Passiamo al secondo filone, quello “thriller/poliziesco/azione/psicologico/complotto/fantapolitica”. Tra il precedente e questo l’anello di congiunzione è rappresentato da Keith Flick, soprannominato il “genio” per le sue straordinarie qualità investigative, ossia il solito ex poliziotto che ricompare all’improvviso, dopo anni dal caso dell’omicidio della sorella sul quale ha indagato senza successo. Tralasciando, per non spoilerare troppo, l’aspetto che lo lega per il suo passato agli esseri soprannaturali (e che tornerà utile a Koku per prendere consapevolezza sul suo passato), la trama si sviluppa sulle azioni criminali di una frangia di tali semidei per poi sfociare nel thriller psicologico finale ove la trama sembra assomigliare per come è costruita a “Seven”, il film di qualche annetto fa, in cui lo psicopatico di turno mette in piedi una serie di delitti (ispirandosi ai sette peccati capitali) per fare in modo che il poliziotto prescelto per il suo disegno lo uccida, realizzando pertanto il suo delirante disegno. E non si può negare che tale impostazione assomiglia molto, soprattutto negli episodi finali, alla “sfida” tra Keith e il suo vecchio amico Gilbert.

E così, mentre Koku, e la parte di trama sul soprannaturale, continua la sua missione per ritrovare e salvare la “amata” Yuma, nel filone thriller/poliziesco c’è la parte più avvincente della storia con il finale anche un po’ lirico in cui Gilbert sperava nel profondo del suo ego di essere fermato proprio dall’unica persona di cui nutriva una profonda stima, amicizia e rispetto, ossia Keith... e il tutto per dimostrare a Keith in una sorta di diatriba filosofica e psicologica che in caso di estrema necessità uccidere è l’unica soluzione per il bene.

Quest’ultima parte della serie è ovviamente quella che ho potuto apprezzare di più e riconosco che la scopiazzatura/adattamento da “Seven” è comunque ben riuscita: il momento in cui Keith si decide ad uccidere Gilbert è a mio avviso descritta, resa e animata molto bene soprattutto per le implicazioni umane e filosofiche: Keith vince per aver salvato una vita umana e Gilbert vince (morendo) per dimostrare la sua teoria sull’amico e unica persona che riteneva a lui pari per intelligenza (paradigmatica l’affermazione di Keith sul loro “insano” rapporto di amicizia: “Gilbert costruisce enigmi indecifrabili cui solo Keith riesce a trovare la soluzione”).

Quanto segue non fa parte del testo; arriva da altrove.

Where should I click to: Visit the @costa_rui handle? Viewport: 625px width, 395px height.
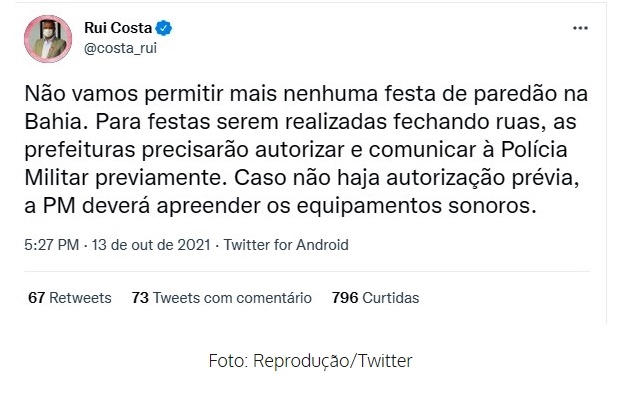click(x=120, y=48)
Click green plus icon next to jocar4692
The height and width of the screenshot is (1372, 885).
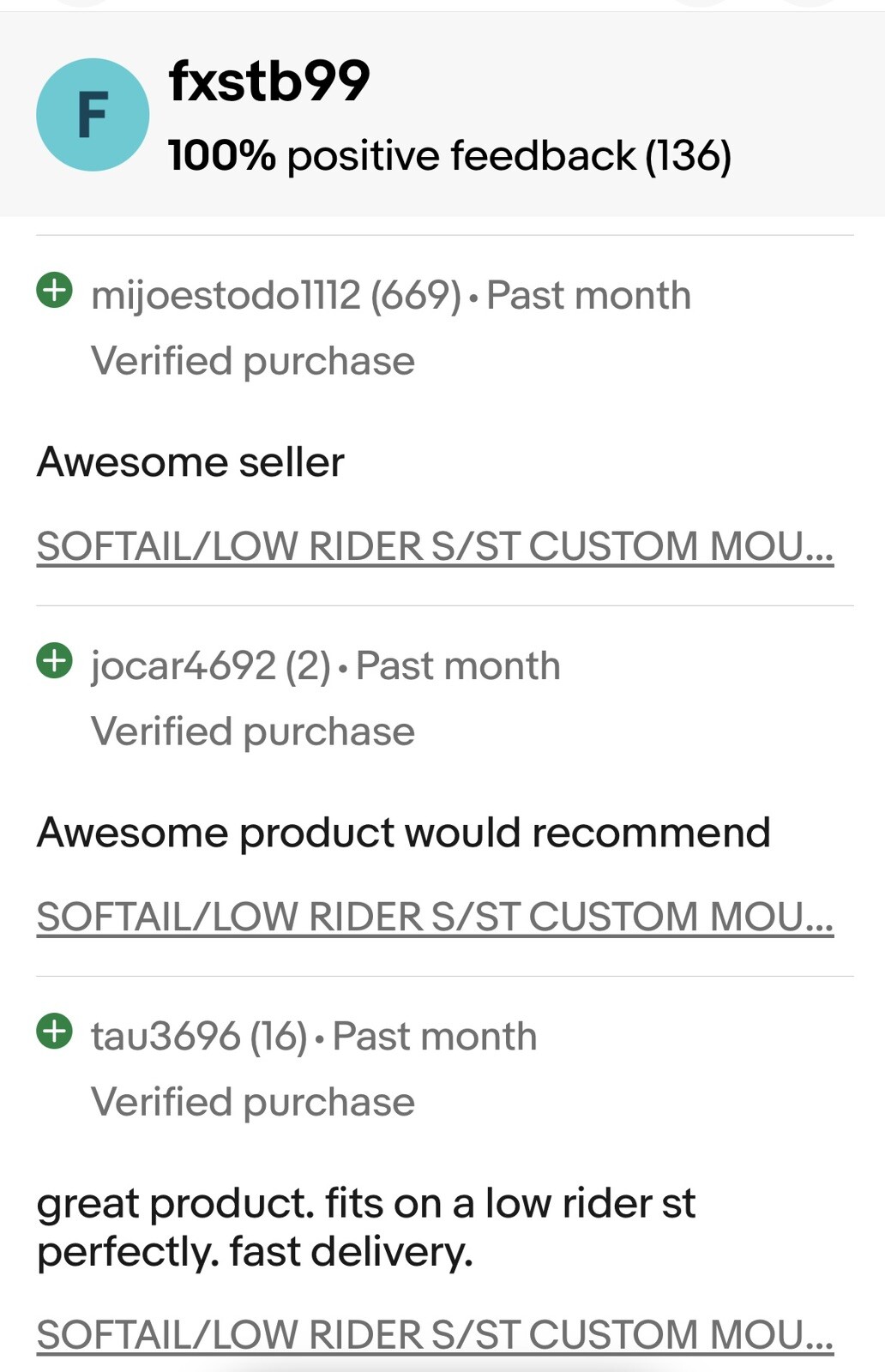[x=55, y=660]
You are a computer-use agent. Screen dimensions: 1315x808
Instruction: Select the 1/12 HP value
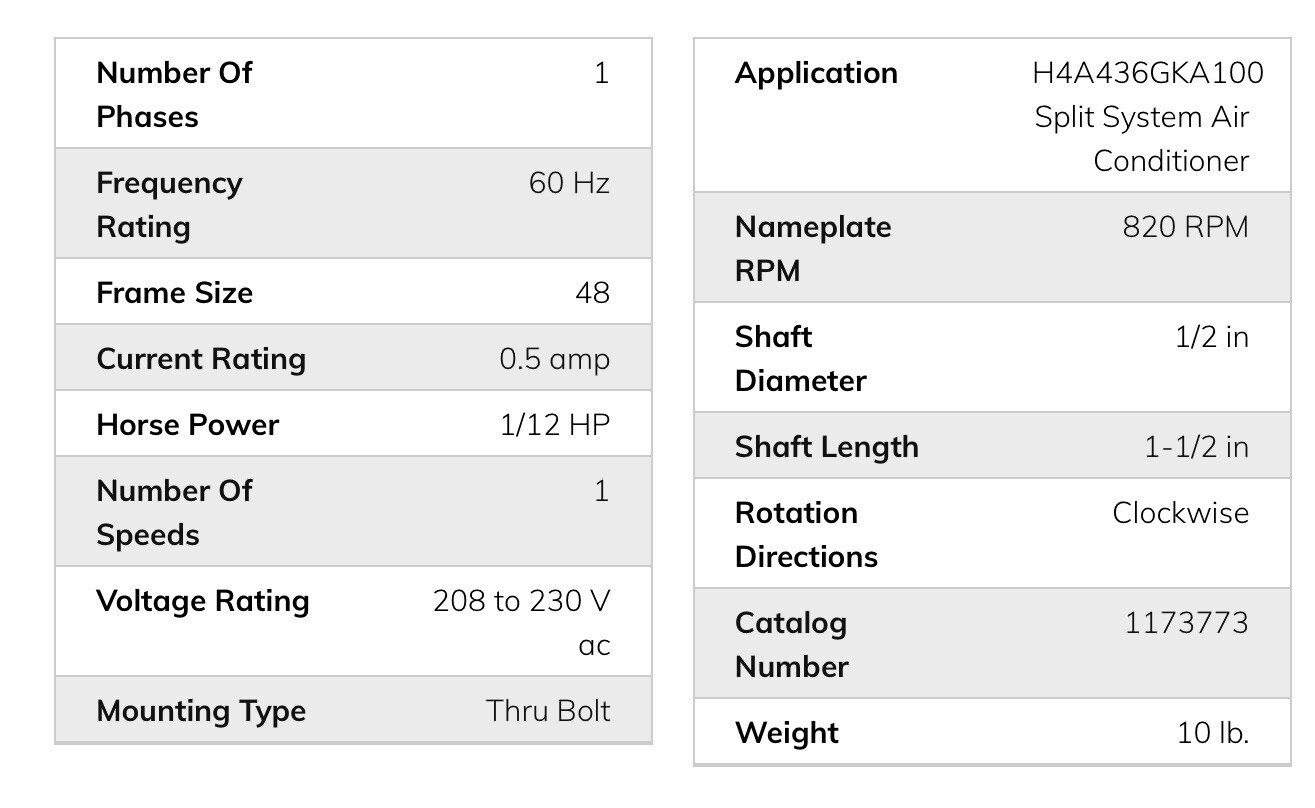pyautogui.click(x=554, y=425)
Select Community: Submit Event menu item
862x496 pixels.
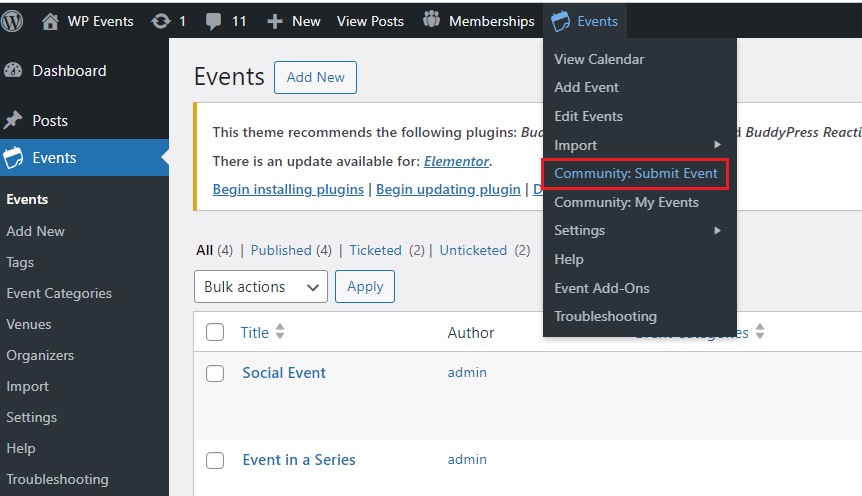click(x=636, y=174)
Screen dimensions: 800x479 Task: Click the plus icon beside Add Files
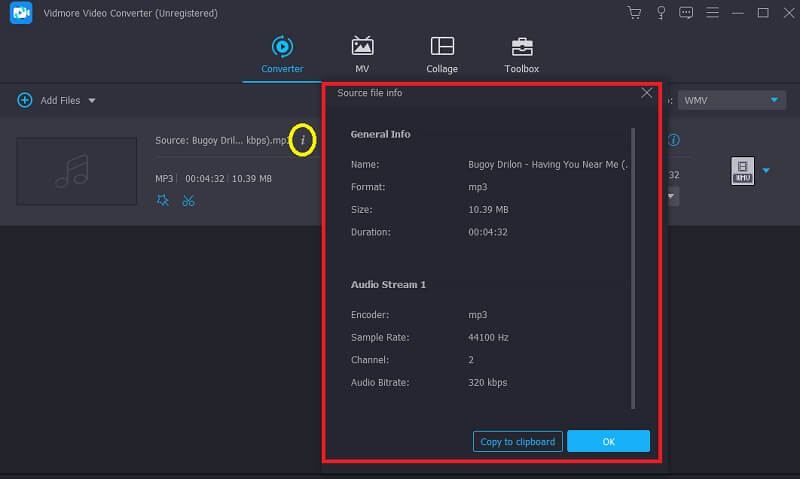[x=24, y=100]
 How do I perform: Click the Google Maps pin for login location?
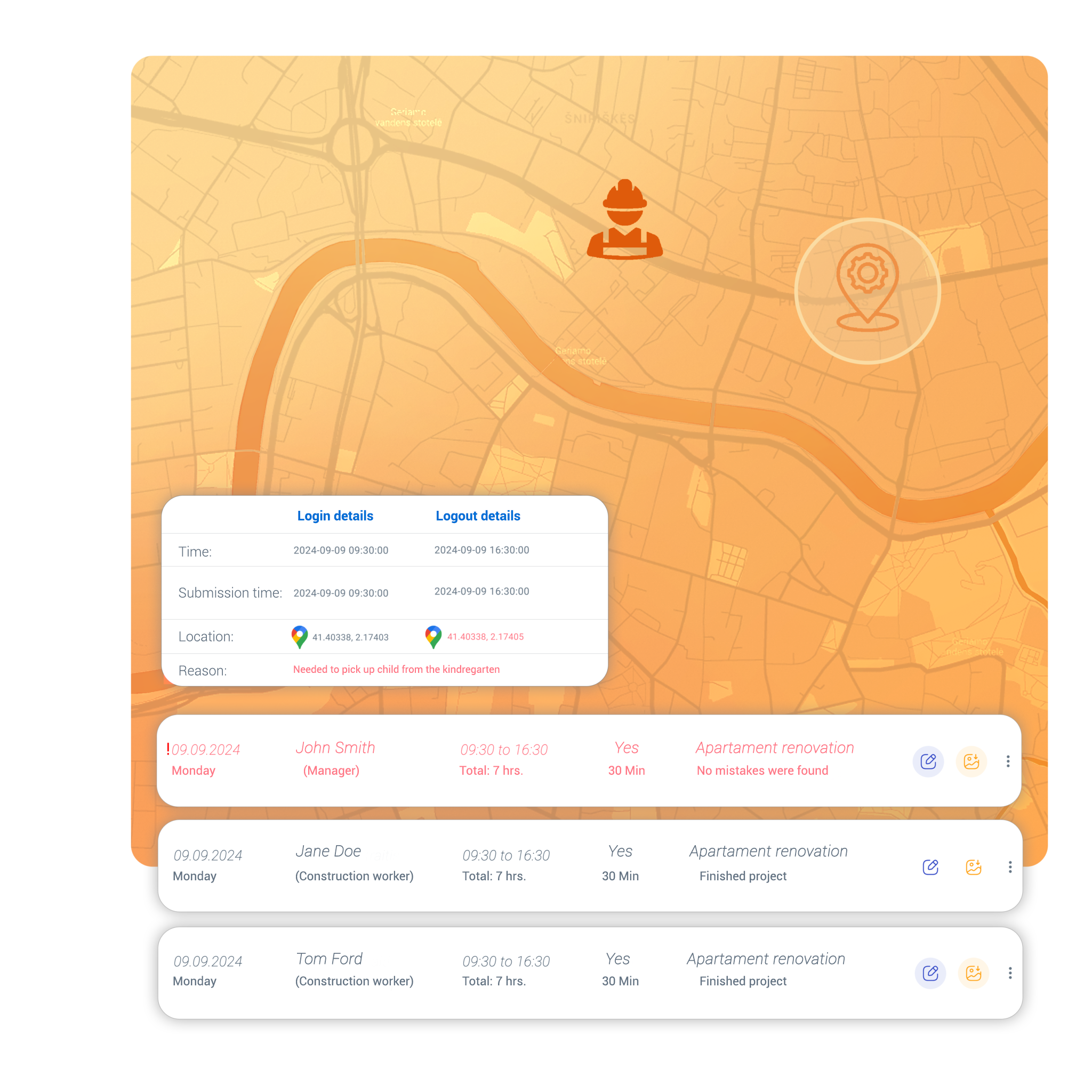299,636
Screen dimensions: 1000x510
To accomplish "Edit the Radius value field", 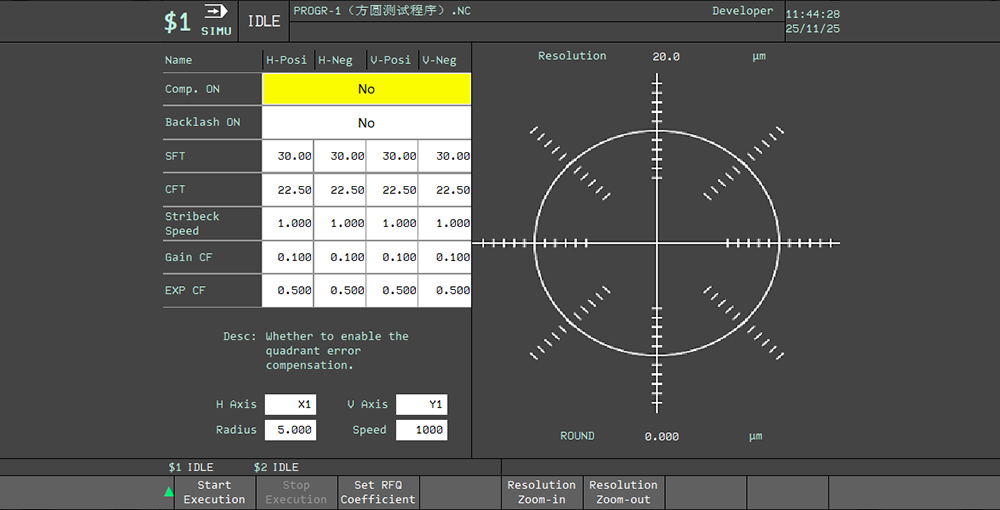I will pos(290,430).
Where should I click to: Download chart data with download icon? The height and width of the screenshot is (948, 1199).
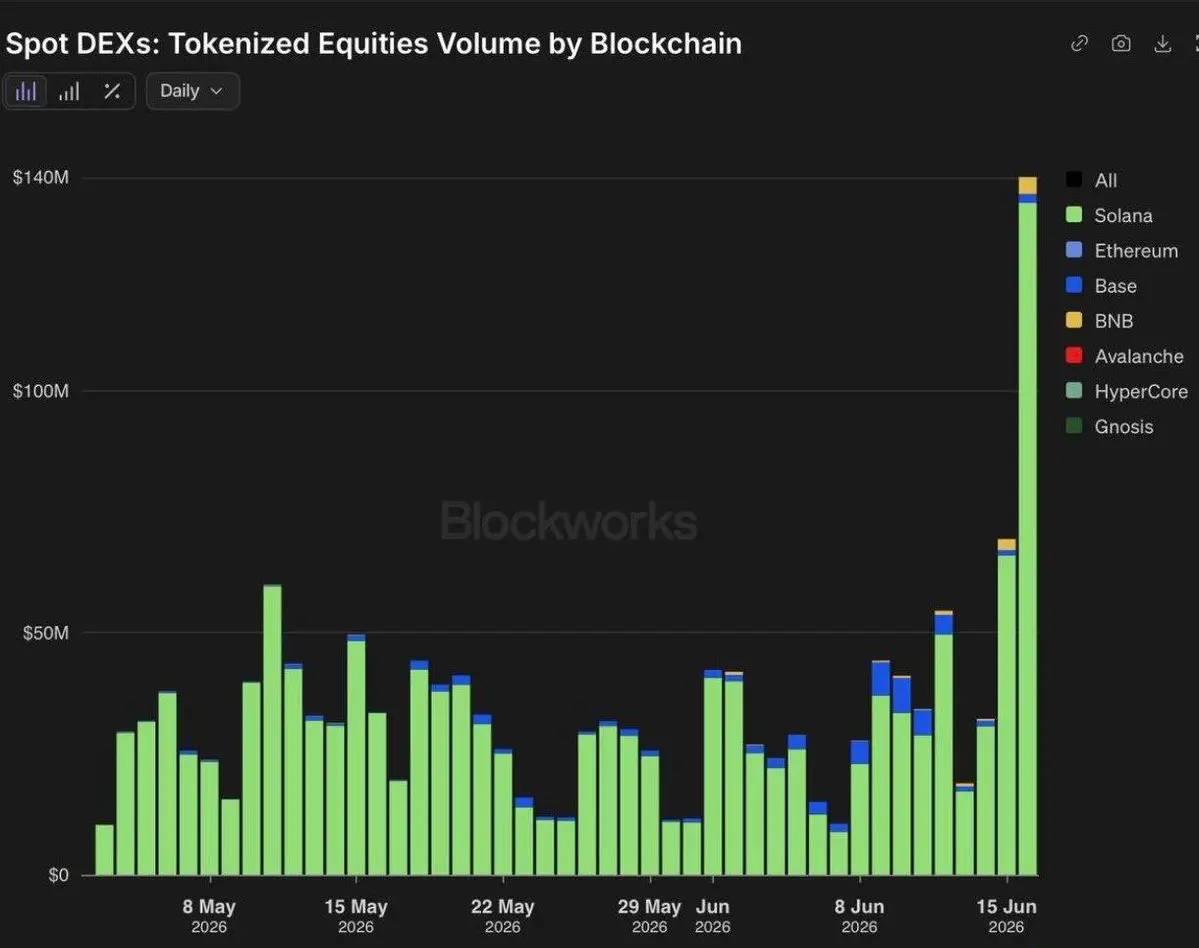point(1162,44)
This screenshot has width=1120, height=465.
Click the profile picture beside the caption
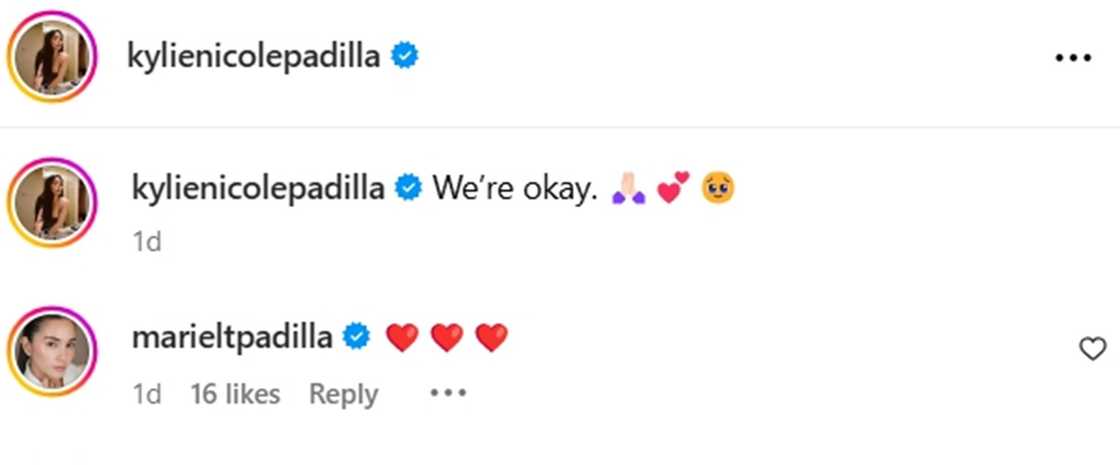[51, 202]
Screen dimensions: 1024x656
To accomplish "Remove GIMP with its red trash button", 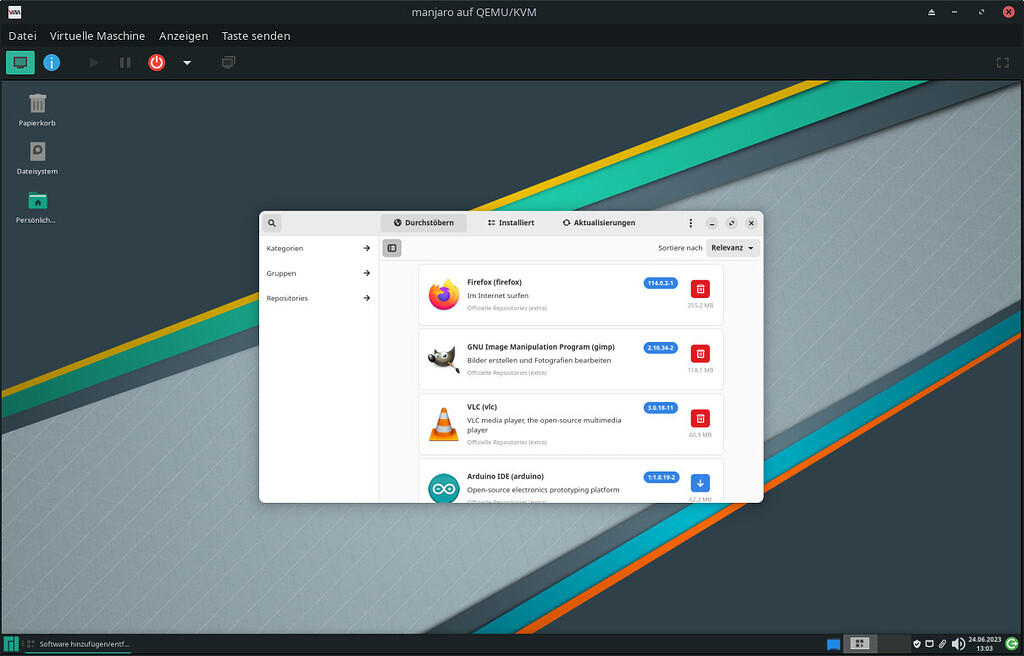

L’ambientazione della trama è coerente con il genere “melting pot” cui si ispira la storia: il regno di Cremona. Un’ambientazione fantasy in una città di mare, con il Torrazzo (simbolo di Cremona), un laboratorio di liuteria (altra specialità di Cremona), negozi con l’insegna “panetteria” con il nome seguente in giapponese che vendono panini ripieni alla crema di fagioli e le zeppole di san Giuseppe (che per quanto ne so è un dolce tipico di Napoli e dintorni). In questa città le auto che girano sono un mix di anni 50-60 (Mini e Isetta, utilizzate da una delle protagoniste: Lily) e modernità (Land Rover, utilizzata dalla polizia). Il tutto senza molto senso, visto che le tecnologie rappresentate nell’anime sono del tutto coerenti con quelle attuali (computer, smartphone, ecc.).

I personaggi sono tanti e, mentre quelli soprannaturali sono poco caratterizzati ed approfonditi (anche Koku è un po’ deludente), quelli umani normali sono più intriganti, soprattutto Keith, Gilbert, Lily e il capo della squadra RIS.

Tutto sommato un anime che per quanto mi riguarda merita di essere visto per la parte poliziesca e thriller piuttosto che per quella fantasy/soprannaturale... Ma credo che con questo prodotto gli autori volessero strizzare l’occhio a più “mercati” rendendolo ibrido senza particolari eccellenze e originalità.

Il giudizio va di conseguenza: positivo per la parte che ho apprezzato di più e non lusinghiero per quella di minor interesse.